*Requirement*
Your answer must be the full listing, repeated word for word.

::::

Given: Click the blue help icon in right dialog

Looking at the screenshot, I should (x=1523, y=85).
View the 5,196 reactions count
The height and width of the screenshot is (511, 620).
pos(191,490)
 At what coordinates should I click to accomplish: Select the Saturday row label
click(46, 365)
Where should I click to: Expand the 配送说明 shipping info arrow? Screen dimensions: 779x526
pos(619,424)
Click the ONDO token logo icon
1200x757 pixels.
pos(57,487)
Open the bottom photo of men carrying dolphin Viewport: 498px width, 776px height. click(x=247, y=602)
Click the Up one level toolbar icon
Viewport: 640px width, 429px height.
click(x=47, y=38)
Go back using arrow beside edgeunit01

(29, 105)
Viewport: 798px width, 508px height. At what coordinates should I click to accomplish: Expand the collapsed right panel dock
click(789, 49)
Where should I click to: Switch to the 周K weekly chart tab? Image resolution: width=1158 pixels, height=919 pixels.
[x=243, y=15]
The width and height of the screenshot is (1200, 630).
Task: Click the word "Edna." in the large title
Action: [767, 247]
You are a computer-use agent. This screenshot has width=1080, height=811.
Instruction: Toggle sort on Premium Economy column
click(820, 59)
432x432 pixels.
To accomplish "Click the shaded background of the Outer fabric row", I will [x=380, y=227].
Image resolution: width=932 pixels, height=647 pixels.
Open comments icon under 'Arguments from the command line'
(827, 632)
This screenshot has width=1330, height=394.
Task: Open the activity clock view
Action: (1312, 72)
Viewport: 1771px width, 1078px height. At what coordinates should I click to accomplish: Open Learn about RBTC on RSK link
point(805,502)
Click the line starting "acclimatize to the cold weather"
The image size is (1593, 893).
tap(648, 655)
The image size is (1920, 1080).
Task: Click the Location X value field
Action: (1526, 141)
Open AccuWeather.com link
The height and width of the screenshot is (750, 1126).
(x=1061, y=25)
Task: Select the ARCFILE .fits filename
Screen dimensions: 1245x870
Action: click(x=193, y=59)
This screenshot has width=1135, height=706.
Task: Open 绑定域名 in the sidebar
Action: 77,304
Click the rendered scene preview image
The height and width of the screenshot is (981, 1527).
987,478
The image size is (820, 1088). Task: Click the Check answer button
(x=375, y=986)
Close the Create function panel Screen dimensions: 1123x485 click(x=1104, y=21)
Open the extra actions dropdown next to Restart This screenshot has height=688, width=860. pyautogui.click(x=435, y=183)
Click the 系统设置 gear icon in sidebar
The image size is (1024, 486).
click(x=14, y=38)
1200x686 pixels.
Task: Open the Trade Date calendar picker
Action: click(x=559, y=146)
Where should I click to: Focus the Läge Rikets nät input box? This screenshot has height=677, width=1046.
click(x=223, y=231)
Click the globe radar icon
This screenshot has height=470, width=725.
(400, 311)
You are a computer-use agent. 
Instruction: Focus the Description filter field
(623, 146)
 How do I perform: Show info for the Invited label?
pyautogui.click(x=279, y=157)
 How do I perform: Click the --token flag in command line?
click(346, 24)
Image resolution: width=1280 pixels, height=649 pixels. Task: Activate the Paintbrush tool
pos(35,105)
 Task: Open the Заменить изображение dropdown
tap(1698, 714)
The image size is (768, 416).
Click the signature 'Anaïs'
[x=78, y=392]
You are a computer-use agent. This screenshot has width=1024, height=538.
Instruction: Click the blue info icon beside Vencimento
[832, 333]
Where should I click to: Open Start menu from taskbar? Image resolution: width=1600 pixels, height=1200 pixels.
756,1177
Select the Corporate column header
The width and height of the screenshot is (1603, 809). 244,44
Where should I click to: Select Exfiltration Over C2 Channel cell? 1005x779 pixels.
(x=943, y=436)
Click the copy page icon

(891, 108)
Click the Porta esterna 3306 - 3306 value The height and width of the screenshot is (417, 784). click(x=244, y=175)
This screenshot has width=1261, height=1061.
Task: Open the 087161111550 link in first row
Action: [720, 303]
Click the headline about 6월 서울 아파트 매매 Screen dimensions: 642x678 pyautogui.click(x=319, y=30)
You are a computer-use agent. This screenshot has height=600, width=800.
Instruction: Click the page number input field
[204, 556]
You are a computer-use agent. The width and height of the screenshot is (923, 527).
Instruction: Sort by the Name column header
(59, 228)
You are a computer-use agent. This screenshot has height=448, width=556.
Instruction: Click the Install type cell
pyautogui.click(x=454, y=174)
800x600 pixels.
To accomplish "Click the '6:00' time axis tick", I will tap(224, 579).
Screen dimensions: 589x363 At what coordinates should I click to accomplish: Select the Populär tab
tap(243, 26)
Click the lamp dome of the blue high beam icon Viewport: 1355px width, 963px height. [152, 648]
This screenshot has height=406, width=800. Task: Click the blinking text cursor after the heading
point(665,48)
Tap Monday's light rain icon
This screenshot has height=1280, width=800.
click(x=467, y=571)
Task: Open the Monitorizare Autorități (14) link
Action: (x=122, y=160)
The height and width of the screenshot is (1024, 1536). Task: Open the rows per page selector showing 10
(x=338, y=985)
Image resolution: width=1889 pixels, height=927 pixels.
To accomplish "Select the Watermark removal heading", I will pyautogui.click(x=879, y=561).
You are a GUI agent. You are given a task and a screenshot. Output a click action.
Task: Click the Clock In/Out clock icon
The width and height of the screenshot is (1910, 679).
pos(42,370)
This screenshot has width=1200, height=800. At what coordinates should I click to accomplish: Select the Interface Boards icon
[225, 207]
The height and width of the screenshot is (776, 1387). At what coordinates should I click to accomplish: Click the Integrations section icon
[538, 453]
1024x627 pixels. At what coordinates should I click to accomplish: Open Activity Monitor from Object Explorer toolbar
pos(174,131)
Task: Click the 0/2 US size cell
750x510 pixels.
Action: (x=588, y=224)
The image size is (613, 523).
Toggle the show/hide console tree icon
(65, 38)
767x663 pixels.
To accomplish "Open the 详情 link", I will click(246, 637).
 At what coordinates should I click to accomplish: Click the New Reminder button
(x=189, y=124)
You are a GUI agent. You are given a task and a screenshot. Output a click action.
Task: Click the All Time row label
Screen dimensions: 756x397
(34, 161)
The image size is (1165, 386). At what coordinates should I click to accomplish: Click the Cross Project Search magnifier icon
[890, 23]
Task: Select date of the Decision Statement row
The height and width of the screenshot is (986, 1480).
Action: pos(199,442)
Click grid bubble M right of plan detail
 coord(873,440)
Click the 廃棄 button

::::

*Solved problem*
Given: Click the blue help icon in right dialog

Looking at the screenshot, I should (x=1523, y=85).
View the 5,196 reactions count
The height and width of the screenshot is (511, 620).
pos(191,490)
 At what coordinates should I click to accomplish: Select the Saturday row label
click(46, 365)
Where should I click to: Expand the 配送说明 shipping info arrow? Screen dimensions: 779x526
pos(619,424)
Click the ONDO token logo icon
1200x757 pixels.
pos(57,487)
Open the bottom photo of men carrying dolphin Viewport: 498px width, 776px height. click(x=247, y=602)
Click the Up one level toolbar icon
Viewport: 640px width, 429px height.
click(x=47, y=38)
Go back using arrow beside edgeunit01

(29, 105)
Viewport: 798px width, 508px height. At what coordinates should I click to accomplish: Expand the collapsed right panel dock
click(789, 49)
Where should I click to: Switch to the 周K weekly chart tab? Image resolution: width=1158 pixels, height=919 pixels.
[x=243, y=15]
The width and height of the screenshot is (1200, 630).
Task: Click the word "Edna." in the large title
Action: [767, 247]
You are a computer-use agent. This screenshot has width=1080, height=811.
Instruction: Toggle sort on Premium Economy column
click(820, 59)
432x432 pixels.
To accomplish "Click the shaded background of the Outer fabric row", I will [x=380, y=227].
Image resolution: width=932 pixels, height=647 pixels.
Open comments icon under 'Arguments from the command line'
(827, 632)
This screenshot has width=1330, height=394.
Task: Open the activity clock view
Action: (1312, 72)
Viewport: 1771px width, 1078px height. At what coordinates should I click to accomplish: Open Learn about RBTC on RSK link
point(805,502)
Click the line starting "acclimatize to the cold weather"
The image size is (1593, 893).
tap(648, 655)
The image size is (1920, 1080).
Task: Click the Location X value field
Action: (1526, 141)
Open AccuWeather.com link
The height and width of the screenshot is (750, 1126).
(x=1061, y=25)
Task: Select the ARCFILE .fits filename
Screen dimensions: 1245x870
Action: click(x=193, y=59)
This screenshot has width=1135, height=706.
Task: Open 绑定域名 in the sidebar
Action: 77,304
Click the rendered scene preview image
The height and width of the screenshot is (981, 1527).
987,478
The image size is (820, 1088). Task: Click the Check answer button
(x=375, y=986)
Close the Create function panel Screen dimensions: 1123x485 click(x=1104, y=21)
Open the extra actions dropdown next to Restart This screenshot has height=688, width=860. pyautogui.click(x=435, y=183)
Click the 系统设置 gear icon in sidebar
The image size is (1024, 486).
click(x=14, y=38)
1200x686 pixels.
Task: Open the Trade Date calendar picker
Action: click(x=559, y=146)
Where should I click to: Focus the Läge Rikets nät input box? This screenshot has height=677, width=1046.
click(x=223, y=231)
Click the globe radar icon
This screenshot has height=470, width=725.
(400, 311)
You are a computer-use agent. 
Instruction: Focus the Description filter field
(623, 146)
 How do I perform: Show info for the Invited label?
pyautogui.click(x=279, y=157)
 How do I perform: Click the --token flag in command line?
click(346, 24)
Image resolution: width=1280 pixels, height=649 pixels. Task: Activate the Paintbrush tool
pos(35,105)
 Task: Open the Заменить изображение dropdown
tap(1698, 714)
The image size is (768, 416).
Click the signature 'Anaïs'
[x=78, y=392]
You are a computer-use agent. This screenshot has width=1024, height=538.
Instruction: Click the blue info icon beside Vencimento
[832, 333]
Where should I click to: Open Start menu from taskbar? Image resolution: width=1600 pixels, height=1200 pixels.
756,1177
Select the Corporate column header
The width and height of the screenshot is (1603, 809). 244,44
Where should I click to: Select Exfiltration Over C2 Channel cell? 1005x779 pixels.
(x=943, y=436)
Click the copy page icon

(891, 108)
Click the Porta esterna 3306 - 3306 value The height and width of the screenshot is (417, 784). click(x=244, y=175)
This screenshot has width=1261, height=1061.
Task: Open the 087161111550 link in first row
Action: [720, 303]
Click the headline about 6월 서울 아파트 매매 Screen dimensions: 642x678 pyautogui.click(x=319, y=30)
You are a computer-use agent. This screenshot has height=600, width=800.
Instruction: Click the page number input field
[204, 556]
You are a computer-use agent. The width and height of the screenshot is (923, 527).
Instruction: Sort by the Name column header
(59, 228)
You are a computer-use agent. This screenshot has height=448, width=556.
Instruction: Click the Install type cell
pyautogui.click(x=454, y=174)
800x600 pixels.
To accomplish "Click the '6:00' time axis tick", I will tap(224, 579).
Screen dimensions: 589x363 At what coordinates should I click to accomplish: Select the Populär tab
tap(243, 26)
Click the lamp dome of the blue high beam icon Viewport: 1355px width, 963px height. [152, 648]
This screenshot has height=406, width=800. Task: Click the blinking text cursor after the heading
point(665,48)
Tap Monday's light rain icon
This screenshot has height=1280, width=800.
click(x=467, y=571)
Task: Open the Monitorizare Autorități (14) link
Action: (x=122, y=160)
The height and width of the screenshot is (1024, 1536). Task: Open the rows per page selector showing 10
(x=338, y=985)
Image resolution: width=1889 pixels, height=927 pixels.
To accomplish "Select the Watermark removal heading", I will pyautogui.click(x=879, y=561).
You are a GUI agent. You are given a task and a screenshot. Output a click action.
Task: Click the Clock In/Out clock icon
The width and height of the screenshot is (1910, 679).
pos(42,370)
This screenshot has width=1200, height=800. At what coordinates should I click to accomplish: Select the Interface Boards icon
[225, 207]
The height and width of the screenshot is (776, 1387). At what coordinates should I click to accomplish: Click the Integrations section icon
[538, 453]
1024x627 pixels. At what coordinates should I click to accomplish: Open Activity Monitor from Object Explorer toolbar
pos(174,131)
Task: Click the 0/2 US size cell
750x510 pixels.
Action: (x=588, y=224)
The image size is (613, 523).
Toggle the show/hide console tree icon
(65, 38)
767x663 pixels.
To accomplish "Open the 详情 link", I will click(246, 637).
 At what coordinates should I click to accomplish: Click the New Reminder button
(x=189, y=124)
You are a GUI agent. You are given a task and a screenshot. Output a click action.
Task: Click the All Time row label
Screen dimensions: 756x397
(34, 161)
The image size is (1165, 386). At what coordinates should I click to accomplish: Click the Cross Project Search magnifier icon
[890, 23]
Task: Select date of the Decision Statement row
The height and width of the screenshot is (986, 1480).
Action: pos(199,442)
Click grid bubble M right of plan detail
 coord(873,440)
Click the 廃棄 button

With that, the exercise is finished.